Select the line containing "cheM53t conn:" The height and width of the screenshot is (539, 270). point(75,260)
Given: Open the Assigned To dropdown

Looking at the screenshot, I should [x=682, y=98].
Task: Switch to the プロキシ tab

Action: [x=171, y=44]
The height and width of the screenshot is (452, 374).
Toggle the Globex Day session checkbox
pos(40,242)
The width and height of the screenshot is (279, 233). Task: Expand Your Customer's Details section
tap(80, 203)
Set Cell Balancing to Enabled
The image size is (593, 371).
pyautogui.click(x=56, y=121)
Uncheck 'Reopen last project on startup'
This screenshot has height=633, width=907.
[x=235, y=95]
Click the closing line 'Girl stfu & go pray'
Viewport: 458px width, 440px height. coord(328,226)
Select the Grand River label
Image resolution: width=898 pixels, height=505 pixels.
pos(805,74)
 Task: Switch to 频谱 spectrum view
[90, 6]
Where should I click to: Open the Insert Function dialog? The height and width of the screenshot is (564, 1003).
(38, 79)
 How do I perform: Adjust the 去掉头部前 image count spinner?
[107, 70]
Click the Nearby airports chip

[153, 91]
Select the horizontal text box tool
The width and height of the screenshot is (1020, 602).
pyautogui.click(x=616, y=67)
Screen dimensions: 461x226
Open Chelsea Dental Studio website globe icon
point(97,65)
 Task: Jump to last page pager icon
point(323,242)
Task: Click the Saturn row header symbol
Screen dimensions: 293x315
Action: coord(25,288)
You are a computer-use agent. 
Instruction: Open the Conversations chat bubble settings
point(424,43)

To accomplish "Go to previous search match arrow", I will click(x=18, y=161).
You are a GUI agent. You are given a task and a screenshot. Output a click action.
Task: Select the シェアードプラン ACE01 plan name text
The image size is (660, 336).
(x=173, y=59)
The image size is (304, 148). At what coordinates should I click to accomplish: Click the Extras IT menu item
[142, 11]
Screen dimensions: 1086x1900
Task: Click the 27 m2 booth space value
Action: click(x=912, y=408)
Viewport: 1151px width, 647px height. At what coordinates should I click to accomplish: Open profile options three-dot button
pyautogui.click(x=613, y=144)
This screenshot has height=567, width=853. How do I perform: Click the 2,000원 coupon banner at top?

WORK REQUIRED | What lines in the listing contain "agent"? Copy them all.

WRITTEN RESPONSE |
You are a computer-use agent. 
You are a GUI agent. You are given a task and a screenshot. Output a click action.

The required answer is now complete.